September 2011

Abstracts of the QSIT Lunch Seminar, September 1, 2011

The thermodynamic meaning of negative entropy

Johan Aarberg, Institute for Theoretical Physics, ETH Zurich

Landauer’s principle states that the erasure of data stored in a system has an inherent work cost and therefore dissipates heat. However, this standard formulation does not take into account the general case where an observer may have quantum information about the system to be erased, for instance by means of a quantum memory entangled with the system. Our main result is that the work cost of erasure is determined by the entropy of the system, conditioned on the quantum information the observer has about it. This gives a direct thermodynamic significance to conditional entropies, originally introduced in information theory. Since conditional entropies can become negative in the quantum case, an observer who is strongly correlated with a system may gain work while erasing it, thereby cooling the environment.

Low-Temperature Nuclear Spin Relaxation in an All-Electrical Lateral Spin Transport Device

Dominikus Kölbl, Quantum Coherence Lab, University of Basel

Using all-electrical Fe/GaAs lateral spin-injection devices operated in a non-local geometry, we study nuclear spin relaxation in a one micron thick n-doped GaAs epilayer as a function of temperature in a dilution refrigerator, investigating unprecedented temperatures well below 1 K. We create a dynamic nuclear spin polarization via the hyperfine coupling using spin polarized electrons injected from surface Fe bars.
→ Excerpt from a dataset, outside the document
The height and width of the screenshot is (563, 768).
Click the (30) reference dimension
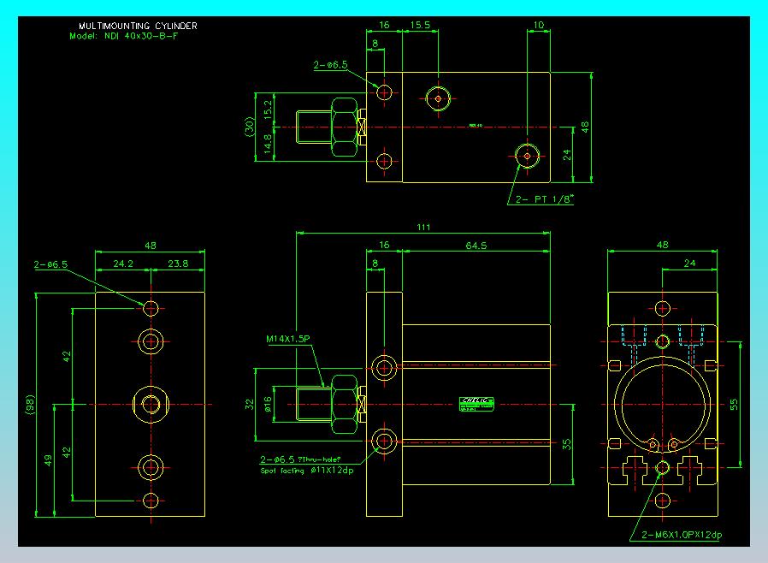click(x=250, y=126)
Nuclear spin signatures in non-local electron transport include a depolarization peak centred around zero magnetic field when the field is applied along the Fe injector bars. Further, in the Hanle geometry satellite peaks appear away from zero field. Using these signatures, we investigate the nuclear spin relaxation time as a function of temperature and compare it with the Korringa law which is known to be applicable in metallic systems. In addition,we observe features originating from inhomogeneities of both the electron- and nuclear-spin polarization.